A more progressive tax system may help make things better for the majority, but it isn't going to change that system at all. The power imbalance will remain, the inhumane distortions it causes from the servants' quarters at the Rockefeller mansion down to the hellish pits of the maquiladoras will remain.
If you want to change this system, you have to acknowledge the need for something that has been cursed as "socialism":
- Nationalize and communalize the banks. There should be state banks devoted to particular functions (California Agricultural Bank, Michigan Tech Bank) and credit unions. Their boards should be voted on by depositors and they would meet from year to year to plan finance for a rational economy. Obviously there would no longer be a Federal Reserve.
- Negotiate with all powers to reduce militaries to emergency response and border patrol.
- Public campaign finance and free TV time for everyone who can make the ballot as a condition of broadcast (by cable too, or it's pointless).
- Obviously, end corporate personhood.
- Throw open the books of the foundations, churches, offshore entities, etc., and above all the black budget and spook world. No longer can a company get special privileges because it's intel. (Obviously CIA must be shut down and the full extent of its activities since 1947 revealed.) All money flows must be made identifiable. Hire 10 times as many people as currently work at the SEC, FTC, FBI financial section to handle this. It's a jobs program all its own!

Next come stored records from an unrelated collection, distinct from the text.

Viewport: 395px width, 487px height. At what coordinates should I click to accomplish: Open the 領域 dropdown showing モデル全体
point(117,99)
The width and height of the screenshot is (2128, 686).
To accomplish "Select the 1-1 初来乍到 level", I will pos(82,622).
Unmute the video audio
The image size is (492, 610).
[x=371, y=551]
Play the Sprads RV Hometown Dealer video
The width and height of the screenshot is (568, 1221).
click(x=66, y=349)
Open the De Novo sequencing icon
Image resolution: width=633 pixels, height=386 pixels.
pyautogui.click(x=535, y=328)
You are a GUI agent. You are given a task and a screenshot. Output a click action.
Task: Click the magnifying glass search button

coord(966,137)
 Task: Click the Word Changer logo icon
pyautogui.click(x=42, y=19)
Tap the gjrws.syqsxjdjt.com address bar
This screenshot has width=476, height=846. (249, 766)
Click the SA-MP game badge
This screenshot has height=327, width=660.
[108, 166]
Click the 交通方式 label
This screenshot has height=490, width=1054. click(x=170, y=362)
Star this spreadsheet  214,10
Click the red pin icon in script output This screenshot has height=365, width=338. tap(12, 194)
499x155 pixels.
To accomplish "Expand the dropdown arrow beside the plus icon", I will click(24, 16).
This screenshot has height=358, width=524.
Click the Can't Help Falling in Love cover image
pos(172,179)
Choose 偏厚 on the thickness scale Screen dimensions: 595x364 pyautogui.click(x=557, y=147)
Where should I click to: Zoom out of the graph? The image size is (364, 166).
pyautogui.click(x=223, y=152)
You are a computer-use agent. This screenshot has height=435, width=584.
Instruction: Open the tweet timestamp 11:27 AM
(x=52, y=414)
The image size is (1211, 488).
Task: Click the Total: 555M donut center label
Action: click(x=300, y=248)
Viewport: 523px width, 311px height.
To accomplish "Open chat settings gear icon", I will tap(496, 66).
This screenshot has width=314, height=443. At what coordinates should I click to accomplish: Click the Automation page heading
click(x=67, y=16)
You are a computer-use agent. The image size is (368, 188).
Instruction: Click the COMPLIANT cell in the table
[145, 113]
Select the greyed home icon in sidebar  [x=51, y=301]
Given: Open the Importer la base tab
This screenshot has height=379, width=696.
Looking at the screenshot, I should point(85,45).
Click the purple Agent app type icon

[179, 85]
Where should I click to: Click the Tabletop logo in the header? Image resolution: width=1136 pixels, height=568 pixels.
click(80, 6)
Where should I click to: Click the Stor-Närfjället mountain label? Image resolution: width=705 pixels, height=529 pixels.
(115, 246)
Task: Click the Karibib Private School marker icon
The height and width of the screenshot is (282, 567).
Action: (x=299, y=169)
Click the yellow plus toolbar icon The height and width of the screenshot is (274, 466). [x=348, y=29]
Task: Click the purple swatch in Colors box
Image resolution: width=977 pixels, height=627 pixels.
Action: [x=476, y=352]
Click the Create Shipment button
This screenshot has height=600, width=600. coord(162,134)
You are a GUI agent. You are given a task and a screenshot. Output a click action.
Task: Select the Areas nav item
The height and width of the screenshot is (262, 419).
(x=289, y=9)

- Obviously, end war on drugs to drain the swamp of hidden money.
- Punish state and corporate crime. This needn't be a long march to the guillotine. Exposure and expropriation will be sufficient for more than 90 percent of those discovered. Those who go to prison will find very spacious accommodations there, after most of the current prisoners are released in the drug amnesty.
- Senate? Presidents? Please. These are means to delegate power to the upper class. The House should be sovereign, preferably with a proportional representation system, a Senate should have veto power at most, a President's sole job should be to should smile and wave at parades, look solemn at funerals, and have a good looking spouse. (It sort of is that way already - although the executive has the power, that's in the permanent bureaucracy and deep state, and above all in private capital. Electing one guy (or even gal, one day) to the top spot every four years means you get to watch him grow old fast as he makes every possible accommodation to the corporate will until he's spat back out into a minor fortune).
Make the House sovereign, and watch people take up an intense interest in learning about the issues.
YES! I see this involves constitutional changes, and I know how unlikely these are.
NO! I don't think ANY OF THIS is likely to happen. I'm just laying out the structure of power, and what it would look like if it is to change from within. Progressive taxation alone won't do it.
Much more likely is a sooner-or-later collapse of the death system, which is why our culture is so obsessed with apocalypse as religion and visions of planetary disaster as entertainment (which we're helping to speed along, no doubt).
Ooops. I didn't think I'd be spending this half hour quite in this way. Think I'll make a new post of this and watch it drop down the board (or get slagged by unclever one-liners insulting me for things I didn't say).